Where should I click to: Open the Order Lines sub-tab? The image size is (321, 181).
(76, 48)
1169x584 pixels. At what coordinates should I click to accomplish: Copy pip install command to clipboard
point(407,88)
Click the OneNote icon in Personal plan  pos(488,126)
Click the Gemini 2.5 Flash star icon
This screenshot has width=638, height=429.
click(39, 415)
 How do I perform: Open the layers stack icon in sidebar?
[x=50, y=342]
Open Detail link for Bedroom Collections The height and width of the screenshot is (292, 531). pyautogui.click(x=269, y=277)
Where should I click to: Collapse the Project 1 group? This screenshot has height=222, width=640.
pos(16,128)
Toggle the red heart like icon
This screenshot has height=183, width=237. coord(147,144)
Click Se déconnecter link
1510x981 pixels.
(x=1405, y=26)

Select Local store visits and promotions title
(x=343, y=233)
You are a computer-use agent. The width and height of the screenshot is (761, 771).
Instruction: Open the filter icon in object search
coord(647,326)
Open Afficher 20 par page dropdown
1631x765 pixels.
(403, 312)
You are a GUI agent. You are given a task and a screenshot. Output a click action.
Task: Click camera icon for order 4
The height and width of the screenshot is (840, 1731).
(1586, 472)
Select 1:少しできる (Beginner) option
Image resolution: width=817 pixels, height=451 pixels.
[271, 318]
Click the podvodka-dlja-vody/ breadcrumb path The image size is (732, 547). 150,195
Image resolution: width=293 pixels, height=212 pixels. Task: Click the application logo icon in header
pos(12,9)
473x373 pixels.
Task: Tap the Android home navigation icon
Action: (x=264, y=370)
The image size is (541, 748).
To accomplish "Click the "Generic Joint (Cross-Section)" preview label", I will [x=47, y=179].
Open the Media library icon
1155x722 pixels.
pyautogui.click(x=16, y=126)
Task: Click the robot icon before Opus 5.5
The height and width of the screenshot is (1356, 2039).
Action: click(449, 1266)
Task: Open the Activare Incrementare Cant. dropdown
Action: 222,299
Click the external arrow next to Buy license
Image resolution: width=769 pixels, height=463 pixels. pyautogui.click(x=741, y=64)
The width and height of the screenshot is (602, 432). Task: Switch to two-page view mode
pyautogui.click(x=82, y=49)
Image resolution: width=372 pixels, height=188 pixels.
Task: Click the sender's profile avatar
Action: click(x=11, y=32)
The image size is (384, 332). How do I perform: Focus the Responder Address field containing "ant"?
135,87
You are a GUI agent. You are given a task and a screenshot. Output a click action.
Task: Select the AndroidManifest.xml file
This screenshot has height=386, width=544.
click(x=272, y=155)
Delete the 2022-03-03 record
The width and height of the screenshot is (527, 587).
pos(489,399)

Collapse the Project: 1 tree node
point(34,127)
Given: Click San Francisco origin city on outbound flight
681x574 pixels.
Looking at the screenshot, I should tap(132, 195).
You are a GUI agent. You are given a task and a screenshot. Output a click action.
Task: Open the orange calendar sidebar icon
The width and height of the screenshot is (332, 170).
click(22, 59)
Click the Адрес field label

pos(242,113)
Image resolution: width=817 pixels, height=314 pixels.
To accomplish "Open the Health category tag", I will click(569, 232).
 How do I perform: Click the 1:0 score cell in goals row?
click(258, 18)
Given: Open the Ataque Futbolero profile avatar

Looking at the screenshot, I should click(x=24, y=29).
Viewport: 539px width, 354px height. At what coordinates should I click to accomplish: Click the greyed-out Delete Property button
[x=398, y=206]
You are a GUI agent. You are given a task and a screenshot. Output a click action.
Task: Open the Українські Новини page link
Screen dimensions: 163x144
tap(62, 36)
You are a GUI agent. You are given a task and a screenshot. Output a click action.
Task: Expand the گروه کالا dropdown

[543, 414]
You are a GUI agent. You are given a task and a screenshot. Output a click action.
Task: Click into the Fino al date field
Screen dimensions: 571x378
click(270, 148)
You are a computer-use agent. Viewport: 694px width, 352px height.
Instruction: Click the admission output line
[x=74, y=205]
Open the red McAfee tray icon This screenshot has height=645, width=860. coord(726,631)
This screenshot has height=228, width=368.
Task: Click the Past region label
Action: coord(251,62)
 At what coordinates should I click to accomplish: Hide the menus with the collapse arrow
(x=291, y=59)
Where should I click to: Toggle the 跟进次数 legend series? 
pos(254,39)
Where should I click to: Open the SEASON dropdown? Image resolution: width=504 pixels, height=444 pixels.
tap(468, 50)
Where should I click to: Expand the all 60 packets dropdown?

================

_Requirement:_ A verbatim copy of the records above should be returned.

_Output for this exercise:_
Where should I click to: Open the Order Lines sub-tab? The image size is (321, 181).
(76, 48)
1169x584 pixels. At what coordinates should I click to accomplish: Copy pip install command to clipboard
point(407,88)
Click the OneNote icon in Personal plan  pos(488,126)
Click the Gemini 2.5 Flash star icon
This screenshot has width=638, height=429.
click(39, 415)
 How do I perform: Open the layers stack icon in sidebar?
[x=50, y=342]
Open Detail link for Bedroom Collections The height and width of the screenshot is (292, 531). pyautogui.click(x=269, y=277)
Where should I click to: Collapse the Project 1 group? This screenshot has height=222, width=640.
pos(16,128)
Toggle the red heart like icon
This screenshot has height=183, width=237. coord(147,144)
Click Se déconnecter link
1510x981 pixels.
(x=1405, y=26)

Select Local store visits and promotions title
(x=343, y=233)
You are a computer-use agent. The width and height of the screenshot is (761, 771).
Instruction: Open the filter icon in object search
coord(647,326)
Open Afficher 20 par page dropdown
1631x765 pixels.
(403, 312)
You are a GUI agent. You are given a task and a screenshot. Output a click action.
Task: Click camera icon for order 4
The height and width of the screenshot is (840, 1731).
(1586, 472)
Select 1:少しできる (Beginner) option
Image resolution: width=817 pixels, height=451 pixels.
[271, 318]
Click the podvodka-dlja-vody/ breadcrumb path The image size is (732, 547). 150,195
Image resolution: width=293 pixels, height=212 pixels. Task: Click the application logo icon in header
pos(12,9)
473x373 pixels.
Task: Tap the Android home navigation icon
Action: (x=264, y=370)
The image size is (541, 748).
To accomplish "Click the "Generic Joint (Cross-Section)" preview label", I will [x=47, y=179].
Open the Media library icon
1155x722 pixels.
pyautogui.click(x=16, y=126)
Task: Click the robot icon before Opus 5.5
The height and width of the screenshot is (1356, 2039).
Action: click(449, 1266)
Task: Open the Activare Incrementare Cant. dropdown
Action: 222,299
Click the external arrow next to Buy license
Image resolution: width=769 pixels, height=463 pixels. pyautogui.click(x=741, y=64)
The width and height of the screenshot is (602, 432). Task: Switch to two-page view mode
pyautogui.click(x=82, y=49)
Image resolution: width=372 pixels, height=188 pixels.
Task: Click the sender's profile avatar
Action: click(x=11, y=32)
The image size is (384, 332). How do I perform: Focus the Responder Address field containing "ant"?
135,87
You are a GUI agent. You are given a task and a screenshot. Output a click action.
Task: Select the AndroidManifest.xml file
This screenshot has height=386, width=544.
click(x=272, y=155)
Delete the 2022-03-03 record
The width and height of the screenshot is (527, 587).
pos(489,399)

Collapse the Project: 1 tree node
point(34,127)
Given: Click San Francisco origin city on outbound flight
681x574 pixels.
Looking at the screenshot, I should tap(132, 195).
You are a GUI agent. You are given a task and a screenshot. Output a click action.
Task: Open the orange calendar sidebar icon
The width and height of the screenshot is (332, 170).
click(22, 59)
Click the Адрес field label

pos(242,113)
Image resolution: width=817 pixels, height=314 pixels.
To accomplish "Open the Health category tag", I will click(569, 232).
 How do I perform: Click the 1:0 score cell in goals row?
click(258, 18)
Given: Open the Ataque Futbolero profile avatar

Looking at the screenshot, I should click(x=24, y=29).
Viewport: 539px width, 354px height. At what coordinates should I click to accomplish: Click the greyed-out Delete Property button
[x=398, y=206]
You are a GUI agent. You are given a task and a screenshot. Output a click action.
Task: Open the Українські Новини page link
Screen dimensions: 163x144
tap(62, 36)
You are a GUI agent. You are given a task and a screenshot. Output a click action.
Task: Expand the گروه کالا dropdown

[543, 414]
You are a GUI agent. You are given a task and a screenshot. Output a click action.
Task: Click into the Fino al date field
Screen dimensions: 571x378
click(270, 148)
You are a computer-use agent. Viewport: 694px width, 352px height.
Instruction: Click the admission output line
[x=74, y=205]
Open the red McAfee tray icon This screenshot has height=645, width=860. coord(726,631)
This screenshot has height=228, width=368.
Task: Click the Past region label
Action: coord(251,62)
 At what coordinates should I click to accomplish: Hide the menus with the collapse arrow
(x=291, y=59)
Where should I click to: Toggle the 跟进次数 legend series? 
pos(254,39)
Where should I click to: Open the SEASON dropdown? Image resolution: width=504 pixels, height=444 pixels.
tap(468, 50)
Where should I click to: Expand the all 60 packets dropdown?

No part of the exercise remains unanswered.